Gigabyte Technology revamped a netbook that takes advantage of touchscreen and tablet functions in Microsoft Windows 7 and put its first laptop with an Intel CULV (consumer ultra-low voltage) microprocessor inside on display at Computex Taipei 2009 on Monday.
The TouchNote T1028 netbook sports a 10.1-inch touchscreen that swivels so that the screen can be turned around folded down to transform it into a tablet PC. The netbook is an update to its first netbook with the same function, but the main difference this time is the Windows 7 software, which includes functions that support both the touchscreen capability and the tablet mode.
Windows 7 is Microsoft's latest operating system, but so far only a beta (test) version has been released. The company has not yet announced a formal launch date for the software.
Gigabyte's new T1028 will include Intel's latest 1.66GHz N280 Atom microprocessor. It will cost around US$599 and could be on the market globally as early as July or August, according to a company representative.
The representative said the launch date will partly be determined by when Microsoft releases Windows 7. Should the T1028 launch early, it could come with Windows XP and will be upgradeable to Windows 7.
Gigabyte's first CULV laptop is part of its Booktop family of products, the M1305.
Intel's CULV microprocessor is small, thin and energy efficient and designed for thin portable laptops.
The Booktop M1305 sports a 13.3-inch screen and can hold up to 8G byte of DDR3 (double data rate, third generation) DRAM, which is a newer version of mainstream DRAM that has not yet caught on widely.
The M1305 laptop that Gigabyte displayed Monday used Windows 7 as its operating system. A Gigabyte representative said the company hopes to launch the M1305 in September or October armed with Windows 7.
The laptop is only an inch (2 centimeters) thick and is built light as an alternative to netbooks, but includes a key feature lacking in netbooks, a DVD drive, as well as a larger screen. Pricing information was not immediately available. The representative also did not know the expected battery life of the device.
Gigabyte also showed off another new netbook on Monday, the Myou S1024. The netbook is designed to be ultra-small despite its 10.1-inch screen, which is a big size for netbooks.
The Myou S1024 weighs 900 grams and is less than an inch thick. Gigabyte managed to put a 6-cell battery inside the device despite its small size for long battery life.
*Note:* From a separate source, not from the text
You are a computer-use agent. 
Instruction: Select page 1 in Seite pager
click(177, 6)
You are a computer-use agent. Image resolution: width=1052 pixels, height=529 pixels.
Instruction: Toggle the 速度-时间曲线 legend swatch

The Gigabyte representative was unable to immediately say how long the battery might last.
The S1024 will be available globally within the next few months and will cost around US$599, the representative said.
The three new devices can all be used with a number of wireless technologies, including 802.11b/g/n Wi-Fi and Bluetooth. Gigabyte will offer optional WiMax and 3.5G (High-speed packet access) modules.